Федор с презрением пожимает плечами.
— Не надо этого ничего. И так убьем. Подбежать к окну, да в стекло. Вот и готово дело.
Я смотрю на них. Федор навзничь лежит на траве и солнце жжет его смуглые щеки. Он жмурится: рад весне, Ваня, бледный, задумчиво смотрел вдаль. Генрих ходит взад и вперед и порывисто курит. Над нами синее небо.
Я говорю:
— Я скажу, когда продавать пролетки. Федор оденется офицером, ты, Ваня, — швейцаром, вы, Генрих, останетесь мужиком, в поддевке.
Федор поворачивается ко мне. Он доволен. Смеется:
Я, говоришь, его благородием . . . Ловко . . . Значит, без пяти минут барин.
Ваня говорит:
— Жоржик, нужно еще о снарядах подумать. Я встаю.
Будь спокоен. Все помню.
Я жму им всем руки. На дороге меня догоняет Генрих.
— Жорж:.
— Ну что?
— Жорж:… Как же это … Как же Ваня пойдет?
— Так и пойдет.
— Значит, погибнет?
— Погибнет.
Он смотрит себе под ноги, на траву. На свежей траве следы наших ног.
— Я этого не могу, — говорит он глухо.
— Чего не могу?
— Да этого … чтобы он шел …
Он останавливается. Он говорит быстро:
— Лучше я первый пойду. Я погибну. Как же так, если его повесят? Ведь повесят? Повесят?
— Конечно, повесят.
— Ну, так я не могу. Как будем жить, если он умрет? Пусть лучше повесят меня.
— И вас, Генрих, повесят.
— Нет, Жорж, слушайте, нет… Неужели его не будет? Вот мы спокойно решили, а от нашего решения Ваня наверное погибнет. Главное, что наверное. Нет, Бога ради, нет …
Он щиплет бородку. Руки его дрожат. Я говорю:
— Вот что, Генрих, одно из двух: или так, или этак. Или террор, и тогда оставьте все эти скучные разговоры, или разговаривайте и уйдите назад,
— в университет.
Он молчит. Я беру его под руку.
— Помните, Того своим японцам сказал: «Я жалею лишь об одном, что у меня нет детей, которые бы разделили с вами вашу участь». Ну и мы должны жалеть об одном, что не можем разделить участи Вани. И не о чем плакать.
Близко Москва. На солнце искрится Триумфальная арка. Генрих подымает глаза.
— Да, Жорж, вы правы. Я смеюсь:
— И подождите еще: suum quique.
7 мая.
Эрна приходит ко мне, садится в угол и курит. Я не люблю, когда женщины курят. И мне хочется ей об этом сказать.

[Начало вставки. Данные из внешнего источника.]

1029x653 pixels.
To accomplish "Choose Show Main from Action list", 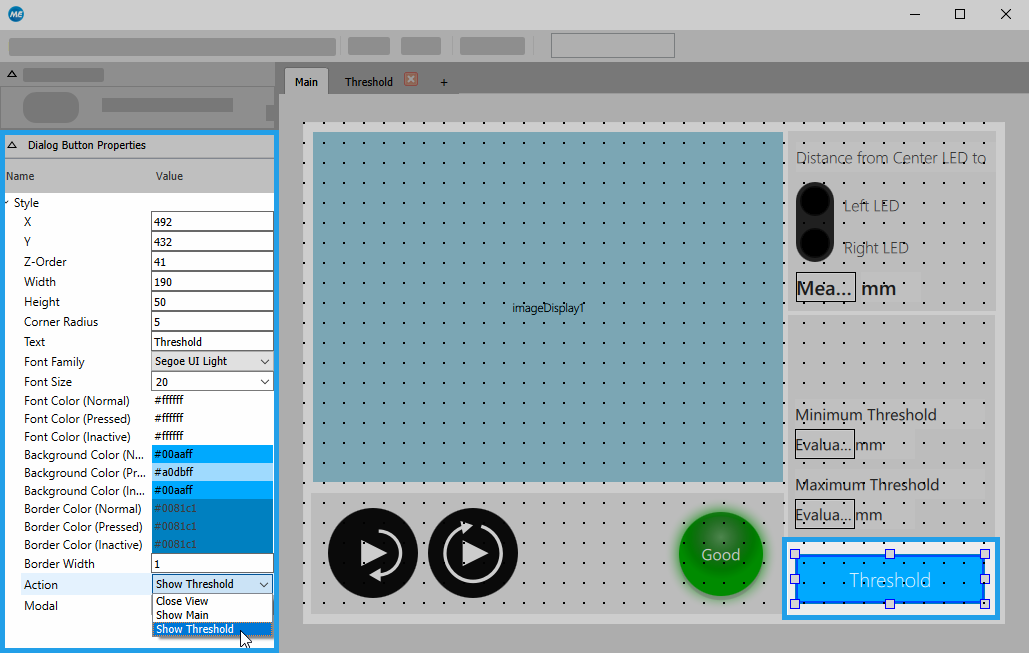I will tap(182, 615).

— Скоро, Жоржик? — спрашивает она.
— Скоро.
— Когда?
— Четырнадцатого, в коронацию. Она кутается в теплый платок. Видны только ее голубые глаза.
— Кто первый?
— Ваня.
— Ваня?
— Да, Ваня.
Мне неприятны ее большие руки, неприятен ласковый голос, неприятен румянец щек. Я отворачиваюсь. Она говорит:
— Когда готовить снаряды?
— Подожди. Я скажу.
Она долго курит. Потом встает и молча ходит по комнате. Я смотрю на ее волосы. Они льняные и вьются на висках и на лбу. Неужели я мог ее целовать?

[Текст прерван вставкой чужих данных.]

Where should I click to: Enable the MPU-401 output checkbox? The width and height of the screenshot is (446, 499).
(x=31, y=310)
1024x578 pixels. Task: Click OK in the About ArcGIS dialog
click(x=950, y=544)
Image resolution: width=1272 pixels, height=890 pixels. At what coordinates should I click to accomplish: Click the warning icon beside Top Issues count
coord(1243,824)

Она останавливается. Засматривает мне робко в глаза:
— Ведь ты веришь в удачу?
Конечно.
Она вздыхает:
— Дай Бог.
— А ты, Эрна, не веришь?
Нет, верю.
Я говорю:
— Если не веришь, — уйди.
Что ты, Жоржик, милый. Я верю.
Я повторяю:
— Уйди.
— Жорж, что с тобою?
Ах, ничего. И оставь меня ради Бога.
Она опять прячется в угол, снова кутается в платок. Я не люблю этих женских платков. Я молчу. Тикают на камине часы. Я боюсь: я жду жалоб и слез.
— Жоржик.
— Что, Эрна?
— Нет. Ничего.
Ну так прощай. Я устал.
В дверях она шепчет грустно:
— Милый, прощай.
Ее плечи опущены. Губы дрожат.
Мне ее жаль.
8 мая.
Говорят, где нет закона, нет и преступления. В чем же мое преступление, если я целую Елену? В чем вина, если я не хочу больше Эрны. Я спрашиваю себя. Я не нахожу ответа.

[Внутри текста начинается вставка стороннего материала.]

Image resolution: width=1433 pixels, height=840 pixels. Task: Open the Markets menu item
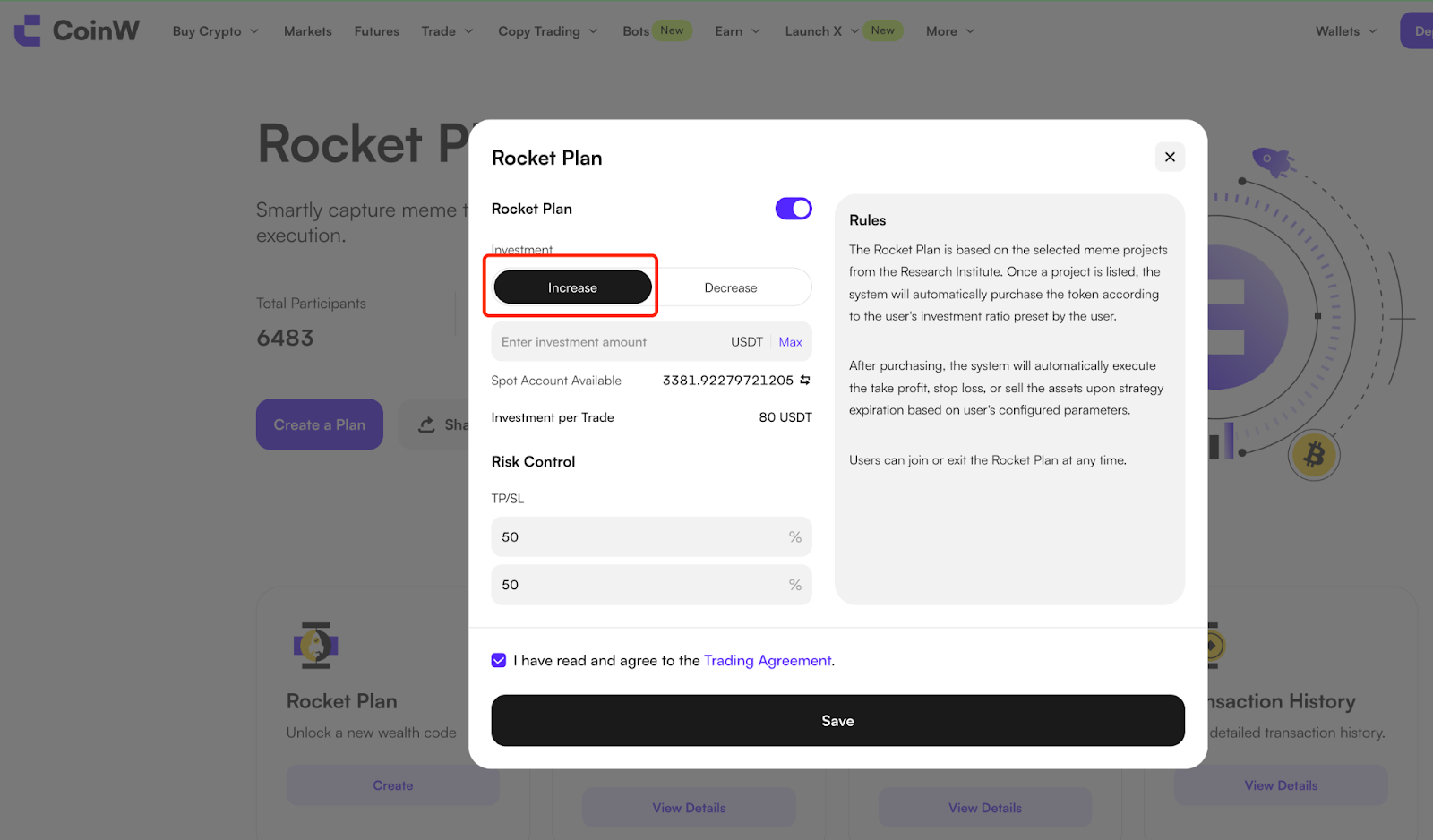(x=308, y=31)
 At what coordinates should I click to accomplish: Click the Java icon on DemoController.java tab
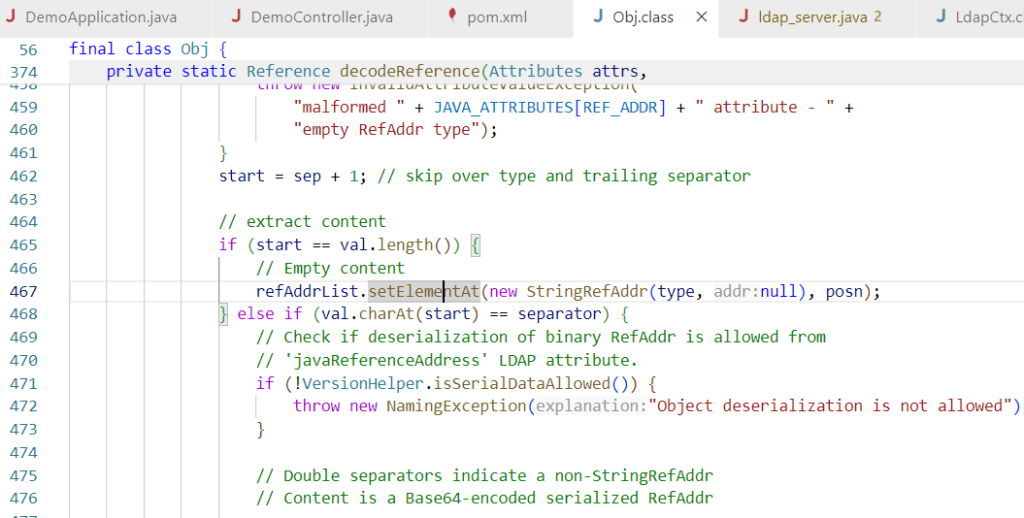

Если бы у меня был закон, я бы не убивал, я, вероятно, не целовал бы Эрну, не искал бы Елену. Но в чем мой закон?
Говорят еще, — нужно любить человека. А если нет в сердце любви? Говорят, нужно его уважать. А если нет уважения? Я на границе жизни и смерти. К чему мне слова о грехе? Я могу сказать про себя: «Я взглянул, и вот конь бледный и на нем всадник, которому имя смерть». Где ступает ногой этот конь, там вянет трава, а где вянет трава, там нет жизни, значит, нет и закона. Ибо смерть — не закон.